Há algo de pessoal na violência contra a mulher, que não segue a lógica do extermínio pura e simplesmente. É sobre manter o aspecto pessoal. Se numa guerra, homens viram apenas corpos a serem exterminados, o estupro parece lembrar: são indivíduos passíveis de serem humilhados. E, em nossa sociedade, para conquistar um território, é preciso primeiro assegurar o controle sobre as mulheres como posse primeira. O requinte de crueldade é um lembrete: mesmo após a morte, posso continuar a te ferir. Seu corpo ainda me pertence.

III.

Na guerra, a mulher tem seu papel assegurado. Afinal, contar com a participação das mulheres é uma forma de assegurar unidade política e garantir o apoio da população.

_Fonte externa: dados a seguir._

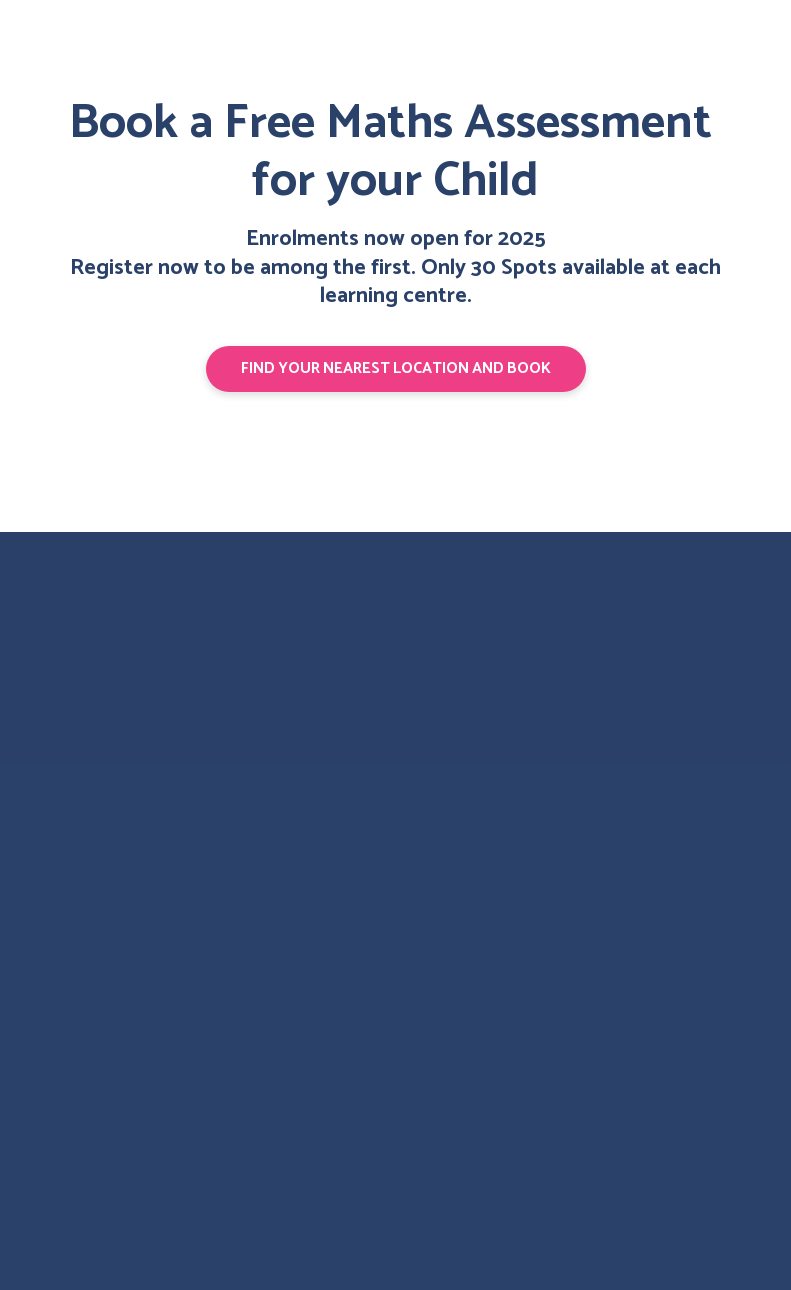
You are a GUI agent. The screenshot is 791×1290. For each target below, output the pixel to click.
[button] (396, 369)
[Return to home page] (98, 652)
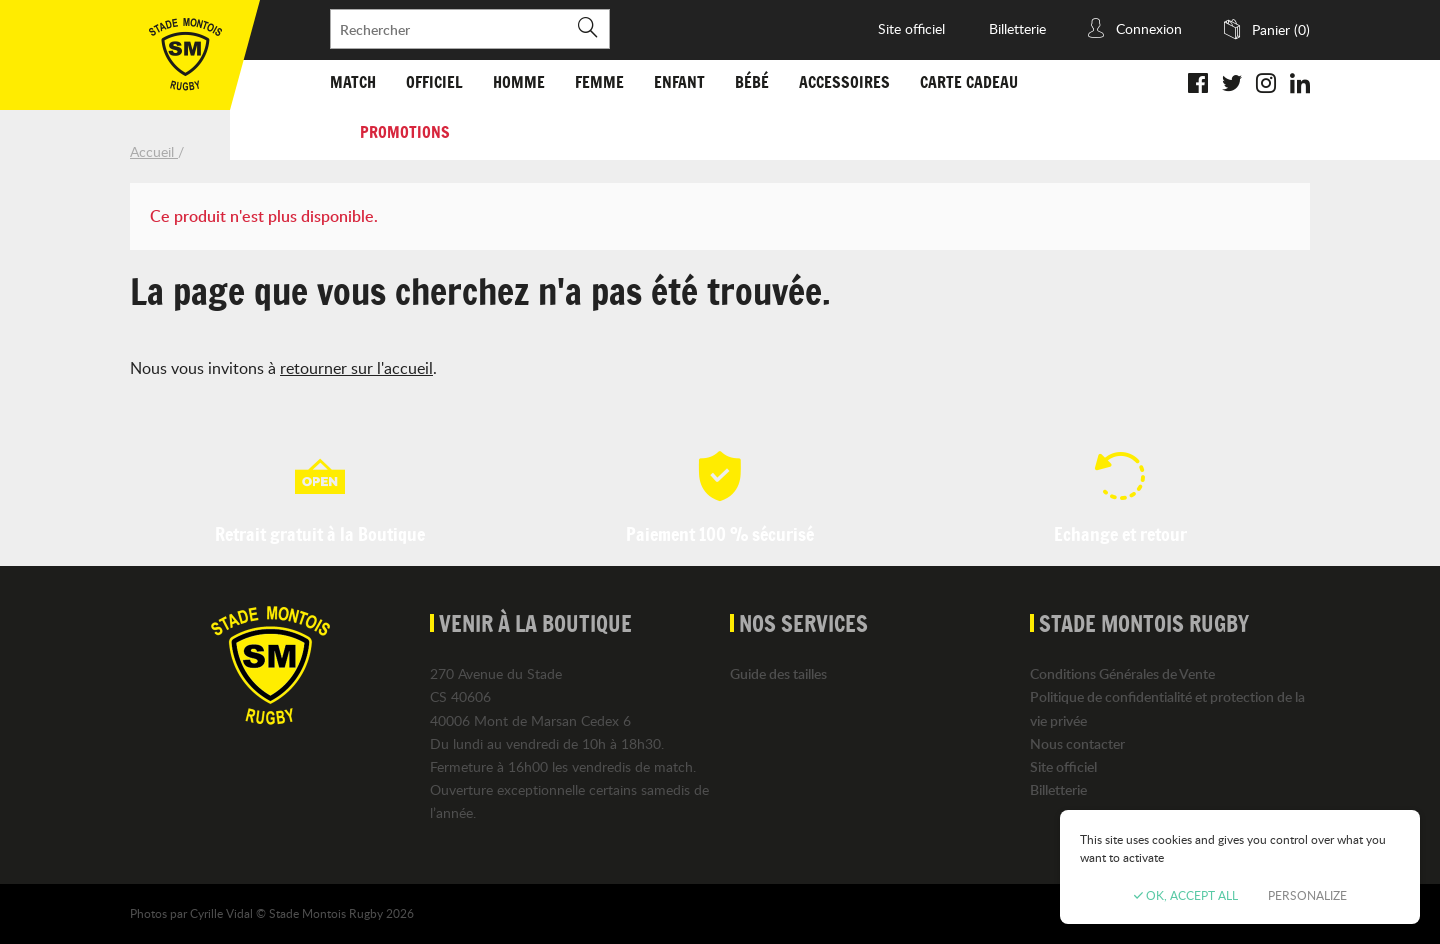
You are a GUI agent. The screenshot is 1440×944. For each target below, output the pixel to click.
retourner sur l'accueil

Geralmente, a mulher não é bem vista no front. Esse papel é reservado aos homens. O herói de guerra é um lugar masculino. Na guerra, a figura da enfermeira representa a mulher ideal: aquela que está presente para cuidar dos homens feridos, alimentá-los, ampará-los e curá-los. A mulher por trás do herói.

Na América Latina do século XIX, as mulheres foram fundamentais para as guerras de independência e, posteriormente, para a consolidação dos novos estados-nações. Findadas as guerras, o imaginário social continuou a valorizar as mulheres com seus papeis de apoio: eram mães. Esposas. Cuidadoras.

No Uruguai do mesmo período, a figura da mulher como filha era especialmente valorizada. Era a jovem, virgem, cantada pelos poetas do romantismo: ela representava a promessa de uma nova terra destinada aos homens. A lembrança de que há sempre um novo território a ser conquistado.

IV.

Toda relação de gênero é também uma relação de poder. Toda construção de papéis de gênero é sempre uma construção social.

Mesmo quando não há guerra, mantém-se as táticas nela utilizadas como forma de controle. É preciso lembrar: manter a dominação sobre a mulher é também forma de garantir o controle social.

O presidente profere: “quem quiser vir aqui fazer sexo com uma mulher, fique à vontade”. Afinal, o corpo da mulher está à serviço, antes de tudo, da nação. O corpo da mulher é um território pronto a ser proclamado pelo homem.

Eu saio na rua, meu corpo está em disputa. Ele é visto como um território a ser assegurado. Eu sou conquistada a cada dia. Ou, a cada dia, me lembram disso. Convivo com os requintes de crueldade presentes nos olhos de tantos homens que cruzam na rua comigo todos os dias.

Eu me deixo conquistar para sobreviver. Em cada relação, em quando me calo, quando aceito, quando é mais fácil obedecer. Há que manter a boa conduta. Meu corpo como território assegurado.

Se escapo à lógica, sou ameaça à estrutura. Se me recuso, sou louca, errada, sozinha, desviante, perigosa. Num mundo que me conquista segundo uma lógica bélica, minha batalha é pela recusa a ser colonizada.

Cada dia, tento desenhar meu próprio mapa. Ele é falho, as linhas tremem. O corpo treme. Ora de alegria, ora de prazer, ora de cansaço ou de medo. Tem dias que consigo, outros não. As linhas oscilam. Na rua, dentro de casa, em cada local que ando, há sempre uma pequena batalha nova. Meu corpo segue, eu resisto. Mas tenho que lembrar, sempre me lembrar, nunca esquecer, mesmo quando dói ou me ferem: como contraponto à guerra, me proclamo meu próprio território.